**SELECTION:**
I have been solving some random Project Euler problems to practice my haskell. After solving the problem, I usually look up the solution on the haskell wiki.
For Problem 27, I solved it the regular way, i.e, using a combination of isPrime
and map
s. But then, I saw this solution on the wiki. I have no idea how this solution works. The only other mention I find of it is from this closed thread on math stackexchange.
problem_27 :: Integer
problem_27 = -(2 * a - 1) * (a ^ 2 - a + 41)
where
n = 1000
m = head $ filter (\x -> x ^ 2 - x + 41 > n) [1 ..]
a = m - 1
As I understand, this code does the following
But I do not understand why this program gives the correct answer. Or in other words, What is the reasoning behind this algorithm?
Notice that
(n-x)^2 + a(n-x) + b = n^2 + (a-2x)n + x^2 - ax + b
which means that a change of variables can turn any (integer-coefficient) quadratic into one of the forms n^2+d or n^2+n+d with a judicious choice of x. Now the first form is no good: every other term is even, so we can't have a long run of primes. For quadratics of the second form, Rabinowitz proved that the quadratic that produces the maximum sequence of primes must have 4d-1 a Heegner number, of which there are only 6. It's quick from there to check that n^2+n+41 is the best of those six, and the next best, n^2+n+17, produces fewer consecutive primes total (i.e. both positive and negative inputs) than n^2+n+41 does starting at 0.

**SUPPLIED MATERIAL:**
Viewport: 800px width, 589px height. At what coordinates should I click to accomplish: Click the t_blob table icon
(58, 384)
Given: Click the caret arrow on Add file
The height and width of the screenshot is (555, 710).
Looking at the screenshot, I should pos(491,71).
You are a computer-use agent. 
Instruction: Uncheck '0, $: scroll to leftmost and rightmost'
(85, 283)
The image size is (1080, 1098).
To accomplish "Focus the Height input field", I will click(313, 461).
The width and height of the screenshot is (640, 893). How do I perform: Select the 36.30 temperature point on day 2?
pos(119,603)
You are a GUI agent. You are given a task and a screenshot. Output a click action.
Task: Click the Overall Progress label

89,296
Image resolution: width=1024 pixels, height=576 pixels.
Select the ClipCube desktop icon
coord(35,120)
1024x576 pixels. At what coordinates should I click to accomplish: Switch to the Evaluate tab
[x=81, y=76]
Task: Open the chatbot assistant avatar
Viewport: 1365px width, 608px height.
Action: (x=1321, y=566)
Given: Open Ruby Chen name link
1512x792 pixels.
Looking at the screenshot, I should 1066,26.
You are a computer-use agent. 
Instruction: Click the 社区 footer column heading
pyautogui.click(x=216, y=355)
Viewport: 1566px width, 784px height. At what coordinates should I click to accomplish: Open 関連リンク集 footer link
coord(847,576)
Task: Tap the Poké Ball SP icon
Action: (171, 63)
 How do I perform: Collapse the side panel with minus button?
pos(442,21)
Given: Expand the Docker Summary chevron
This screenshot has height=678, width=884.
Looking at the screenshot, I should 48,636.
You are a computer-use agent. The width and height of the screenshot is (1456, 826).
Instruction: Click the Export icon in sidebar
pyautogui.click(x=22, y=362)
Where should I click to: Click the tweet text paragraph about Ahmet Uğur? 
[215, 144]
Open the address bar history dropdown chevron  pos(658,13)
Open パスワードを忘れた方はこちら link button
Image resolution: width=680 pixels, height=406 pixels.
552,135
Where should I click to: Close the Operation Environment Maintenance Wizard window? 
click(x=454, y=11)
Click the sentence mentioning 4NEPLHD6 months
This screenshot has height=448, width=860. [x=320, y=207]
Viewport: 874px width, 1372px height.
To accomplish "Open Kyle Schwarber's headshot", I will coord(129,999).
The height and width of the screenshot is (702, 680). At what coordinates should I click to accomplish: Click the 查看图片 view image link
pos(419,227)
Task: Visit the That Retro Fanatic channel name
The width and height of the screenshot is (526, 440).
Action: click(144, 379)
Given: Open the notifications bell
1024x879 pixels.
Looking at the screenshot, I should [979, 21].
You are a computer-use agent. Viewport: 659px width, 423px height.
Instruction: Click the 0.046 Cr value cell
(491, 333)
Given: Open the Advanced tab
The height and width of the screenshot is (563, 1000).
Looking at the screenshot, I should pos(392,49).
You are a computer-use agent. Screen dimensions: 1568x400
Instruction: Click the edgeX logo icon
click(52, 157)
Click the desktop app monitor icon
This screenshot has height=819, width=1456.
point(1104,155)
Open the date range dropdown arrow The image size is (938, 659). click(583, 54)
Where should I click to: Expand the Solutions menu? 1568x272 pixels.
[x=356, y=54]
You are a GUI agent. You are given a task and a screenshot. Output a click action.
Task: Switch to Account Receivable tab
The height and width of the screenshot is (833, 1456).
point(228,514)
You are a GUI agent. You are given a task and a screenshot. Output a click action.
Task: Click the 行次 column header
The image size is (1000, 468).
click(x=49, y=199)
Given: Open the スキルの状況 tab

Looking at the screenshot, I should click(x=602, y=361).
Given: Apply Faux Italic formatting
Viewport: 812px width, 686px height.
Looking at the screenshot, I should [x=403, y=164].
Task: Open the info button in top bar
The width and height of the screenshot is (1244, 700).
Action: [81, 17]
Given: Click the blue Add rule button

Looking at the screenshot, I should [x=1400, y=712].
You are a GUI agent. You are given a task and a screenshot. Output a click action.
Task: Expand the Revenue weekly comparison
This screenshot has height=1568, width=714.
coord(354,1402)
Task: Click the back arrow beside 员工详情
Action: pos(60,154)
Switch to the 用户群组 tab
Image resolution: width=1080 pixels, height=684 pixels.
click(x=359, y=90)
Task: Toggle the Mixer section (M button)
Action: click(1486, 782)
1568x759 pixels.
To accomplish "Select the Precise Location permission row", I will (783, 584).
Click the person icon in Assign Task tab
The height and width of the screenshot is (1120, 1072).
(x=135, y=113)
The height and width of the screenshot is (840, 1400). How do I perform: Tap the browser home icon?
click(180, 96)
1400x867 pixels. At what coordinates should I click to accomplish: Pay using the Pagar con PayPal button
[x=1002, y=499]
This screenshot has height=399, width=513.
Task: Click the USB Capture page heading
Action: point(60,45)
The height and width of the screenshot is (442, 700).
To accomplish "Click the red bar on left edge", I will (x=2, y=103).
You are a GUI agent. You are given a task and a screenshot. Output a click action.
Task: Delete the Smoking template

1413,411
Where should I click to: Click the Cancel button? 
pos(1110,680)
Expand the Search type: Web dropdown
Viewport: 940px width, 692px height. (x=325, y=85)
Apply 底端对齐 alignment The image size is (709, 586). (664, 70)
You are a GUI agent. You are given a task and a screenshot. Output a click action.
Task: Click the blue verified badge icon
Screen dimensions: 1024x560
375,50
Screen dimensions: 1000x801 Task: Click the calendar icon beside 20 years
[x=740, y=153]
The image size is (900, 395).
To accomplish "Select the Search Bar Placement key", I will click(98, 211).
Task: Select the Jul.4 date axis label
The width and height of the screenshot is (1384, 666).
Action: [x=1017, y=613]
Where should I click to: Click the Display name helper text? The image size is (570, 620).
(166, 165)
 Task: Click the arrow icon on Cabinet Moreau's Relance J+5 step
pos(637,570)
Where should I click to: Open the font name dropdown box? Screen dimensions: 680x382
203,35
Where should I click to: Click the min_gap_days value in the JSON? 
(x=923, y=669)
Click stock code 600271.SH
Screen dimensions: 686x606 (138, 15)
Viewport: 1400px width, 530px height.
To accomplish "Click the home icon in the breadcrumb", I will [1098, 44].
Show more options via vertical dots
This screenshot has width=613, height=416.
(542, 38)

**TASK 1:**
According to the Project Euler discussion, which quadratic is the best of the six tied to Heegner numbers?
**TASK 2:**
In the listing, take the lines from the one containing "The height and width of the screenshot is (702, 680)." up to and including the one containing "Action: click(144, 379)", and give them again with "channel" replaced by "profile" and everything else unchanged.

**TASK RESULT 1:**
n^2+n+41

**TASK RESULT 2:**
The height and width of the screenshot is (702, 680). At what coordinates should I click to accomplish: Click the 查看图片 view image link
pos(419,227)
Task: Visit the That Retro Fanatic profile name
The width and height of the screenshot is (526, 440).
Action: click(144, 379)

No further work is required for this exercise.